• DATA SHOWN:
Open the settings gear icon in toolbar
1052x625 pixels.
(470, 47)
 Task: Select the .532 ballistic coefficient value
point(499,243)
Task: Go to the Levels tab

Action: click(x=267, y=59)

* * *

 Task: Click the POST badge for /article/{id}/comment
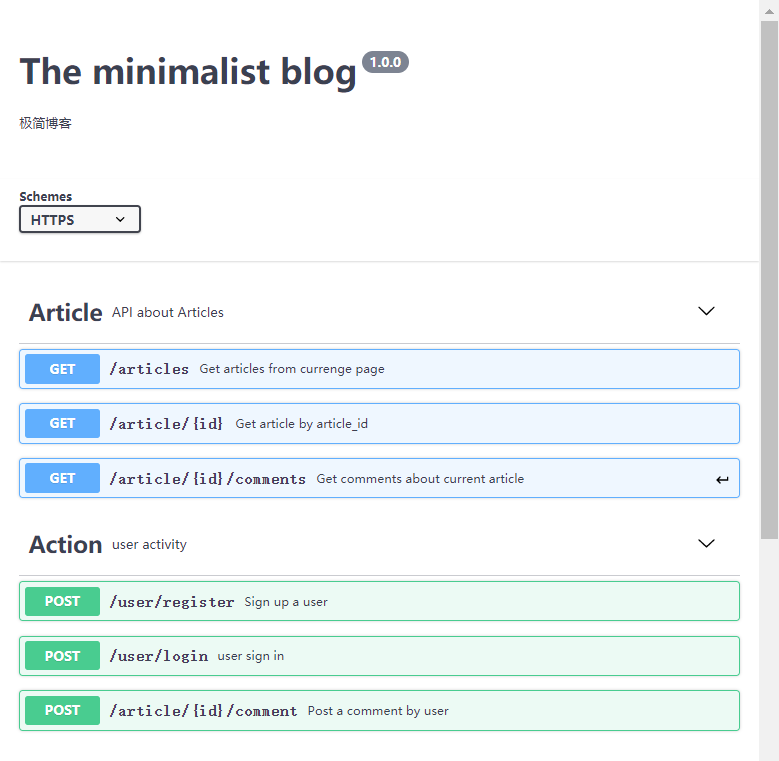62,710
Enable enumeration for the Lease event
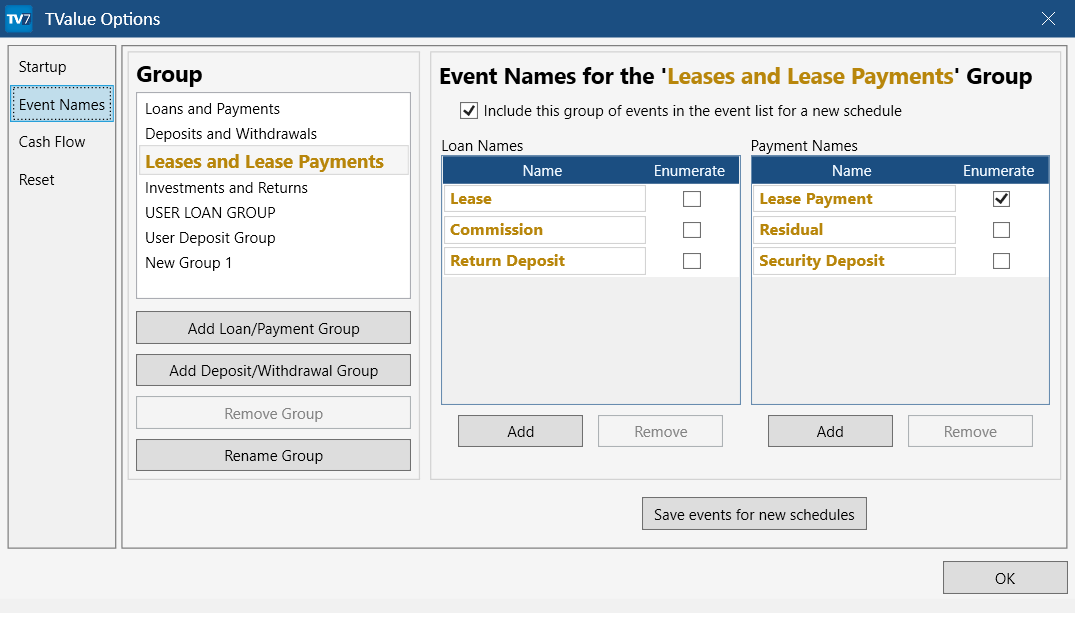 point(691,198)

• WHAT THIS TASK INVOLVES: Extract the entries from the line with "Open the settings gear icon in toolbar" to the line with "Action: click(x=267, y=59)", inclusive, and reproduce those lines verbatim.

• SOLUTION TO THIS EXERCISE:
Open the settings gear icon in toolbar
1052x625 pixels.
(470, 47)
 Task: Select the .532 ballistic coefficient value
point(499,243)
Task: Go to the Levels tab

Action: click(x=267, y=59)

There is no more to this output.